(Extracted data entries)
-*-*-

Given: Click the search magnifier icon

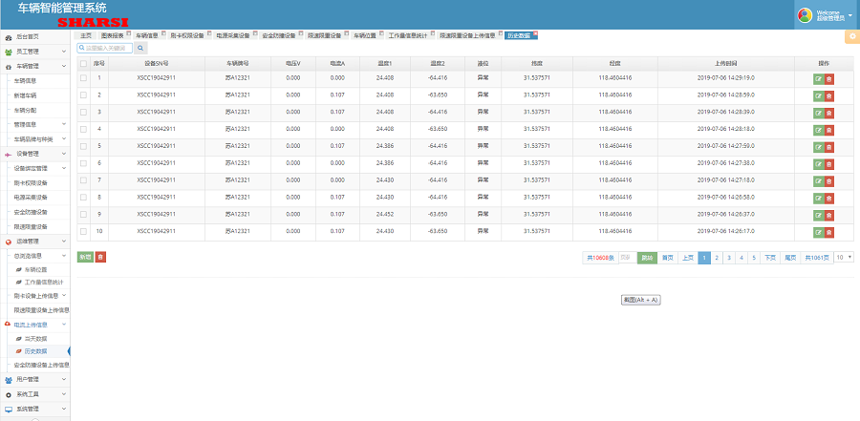Looking at the screenshot, I should (x=82, y=48).
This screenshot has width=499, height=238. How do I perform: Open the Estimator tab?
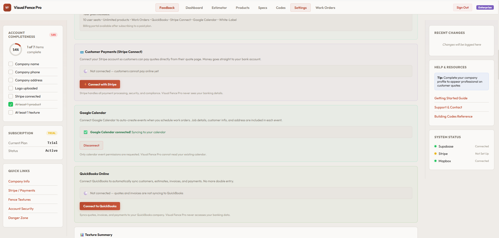click(x=219, y=8)
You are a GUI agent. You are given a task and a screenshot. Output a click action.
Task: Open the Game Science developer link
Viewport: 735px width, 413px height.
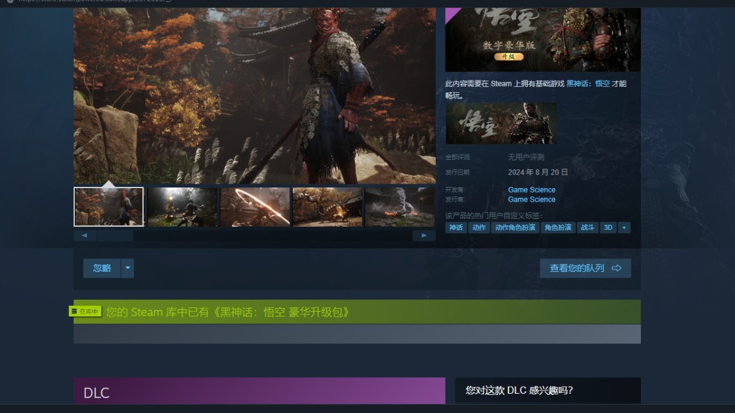click(x=531, y=190)
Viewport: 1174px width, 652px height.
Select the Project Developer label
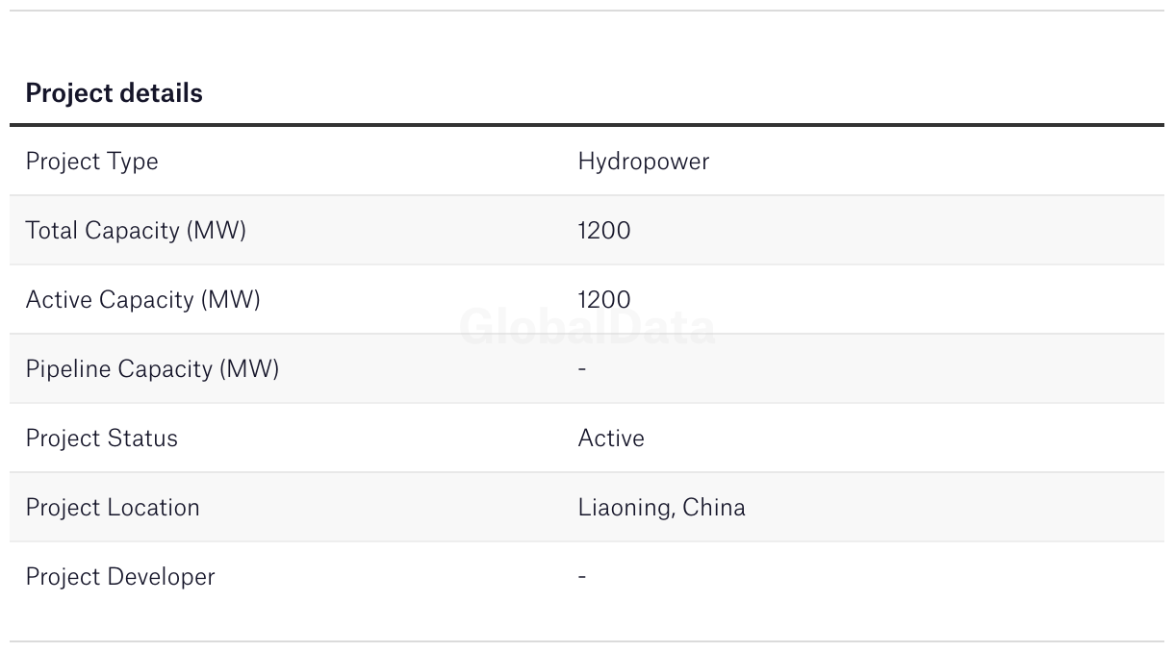(120, 577)
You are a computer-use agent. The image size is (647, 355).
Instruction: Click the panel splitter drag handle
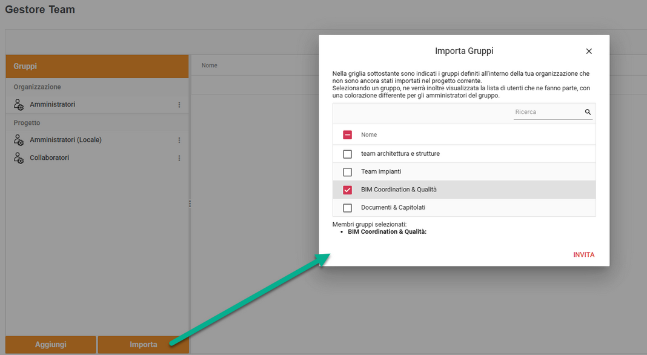point(190,204)
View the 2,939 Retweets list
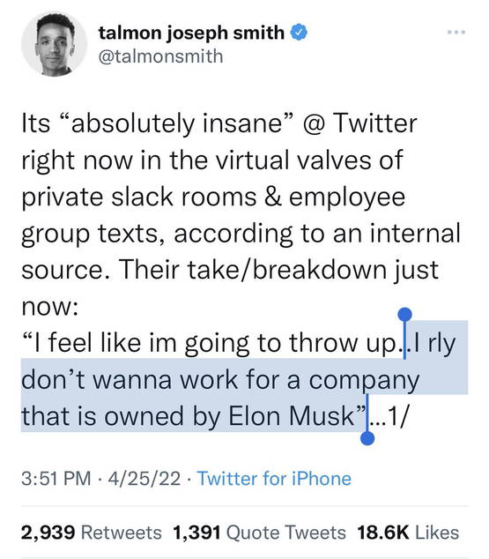 [x=91, y=533]
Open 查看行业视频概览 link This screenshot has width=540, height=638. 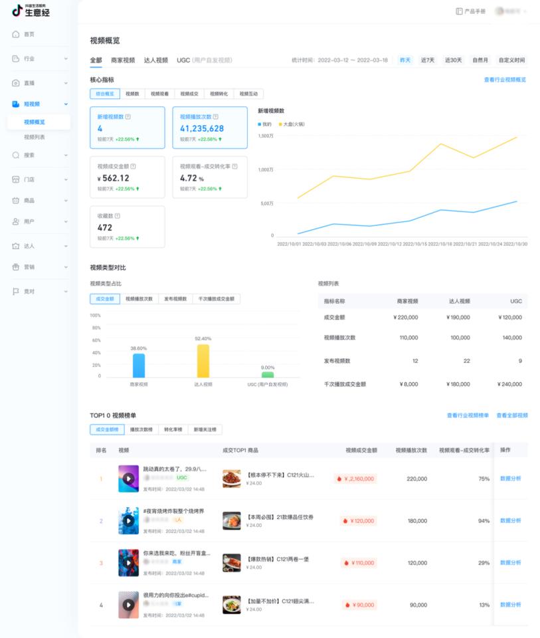tap(505, 80)
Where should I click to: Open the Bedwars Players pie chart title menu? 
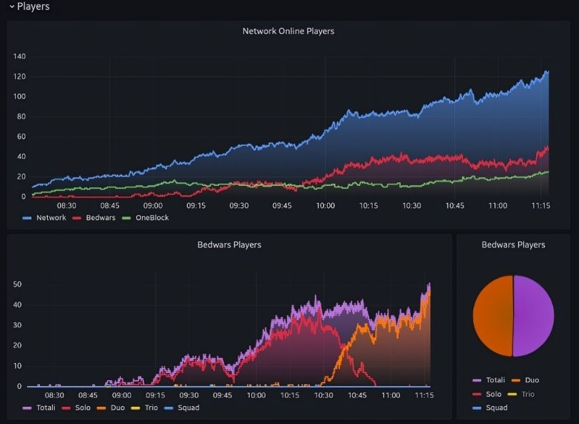513,245
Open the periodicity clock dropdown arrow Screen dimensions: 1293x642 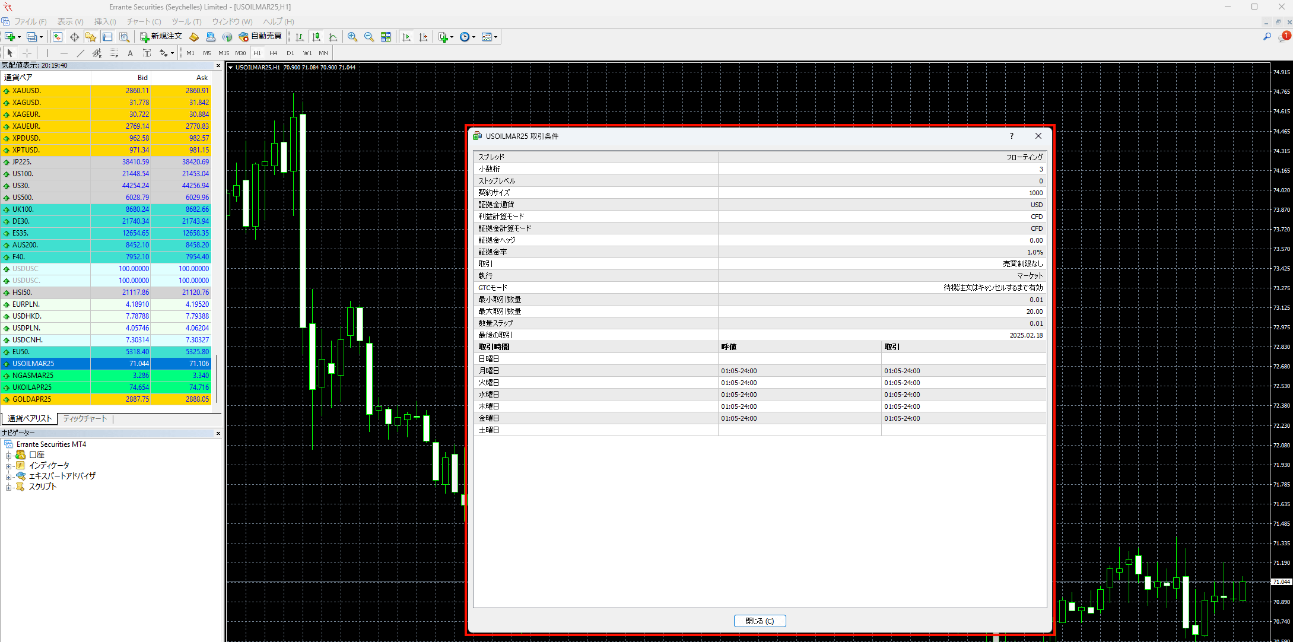[474, 37]

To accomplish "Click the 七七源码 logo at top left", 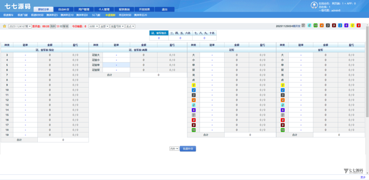I will tap(17, 6).
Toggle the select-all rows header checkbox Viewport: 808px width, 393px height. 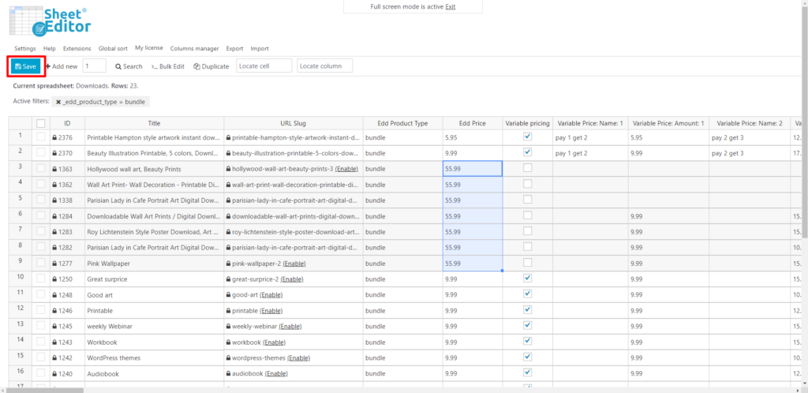pyautogui.click(x=40, y=123)
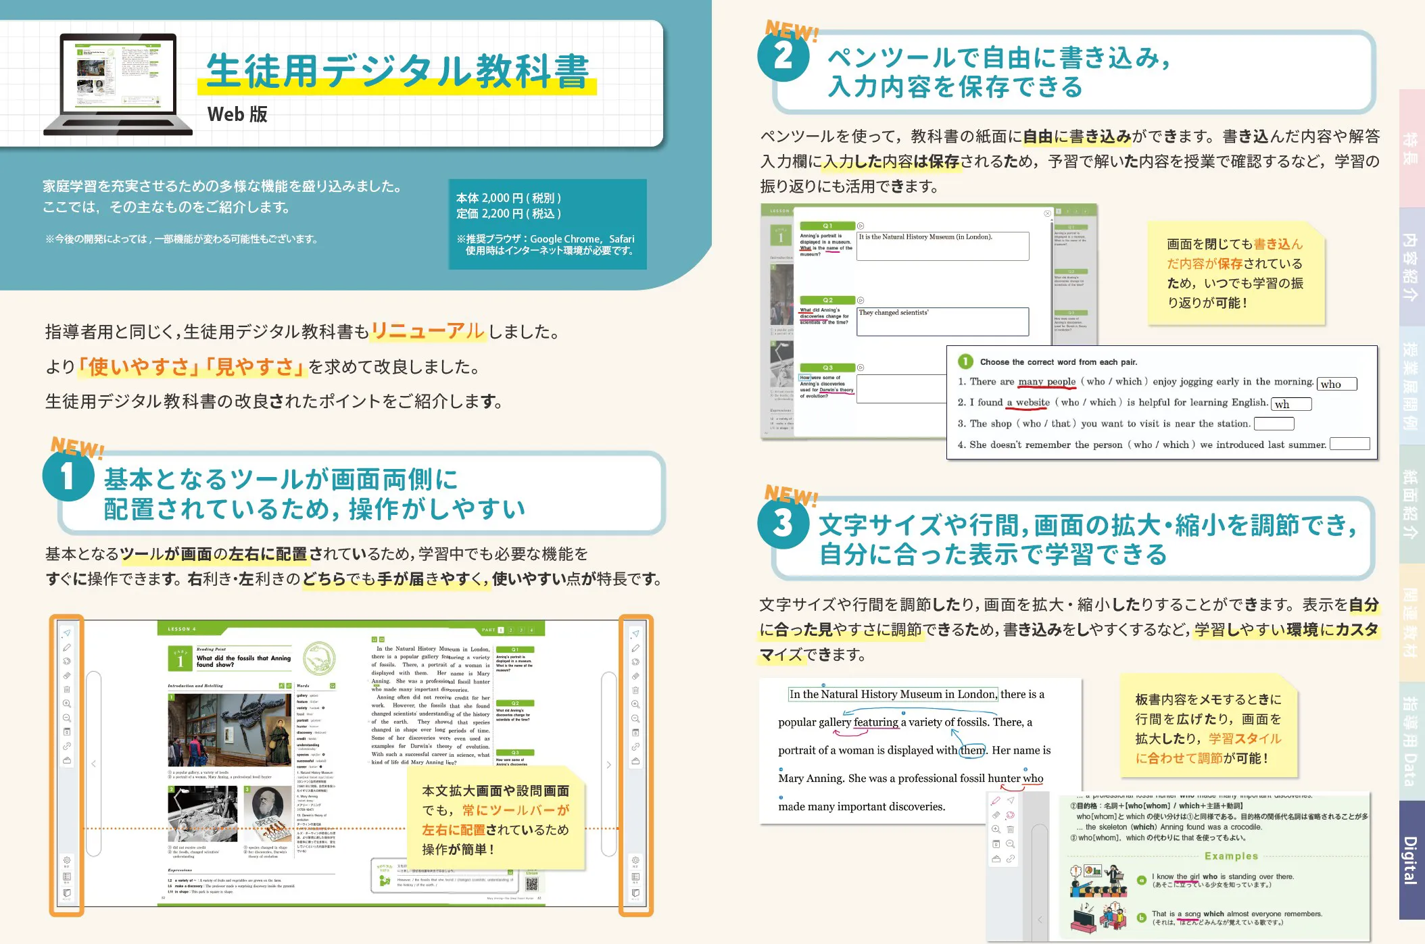Go to next page with right chevron

(x=608, y=764)
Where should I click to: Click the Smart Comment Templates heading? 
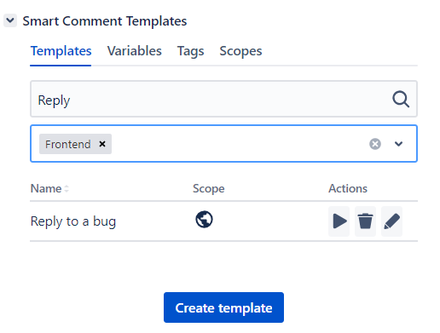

-*-*-

__Work instructions__
Can you give the data from the line with "You are a GUI" up to and including the line with "click(x=531, y=190)" as a Markdown table with the columns Number and Data line, one row per line, skipping any blank lines and leaving out the pictures?

__Task response__
| Number | Data line |
|---|---|
| 1 | You are a GUI agent. You are given a task and a screenshot. Output a click action. |
| 2 | Task: Open the Game Science developer link |
| 3 | Viewport: 735px width, 413px height. |
| 4 | click(x=531, y=190) |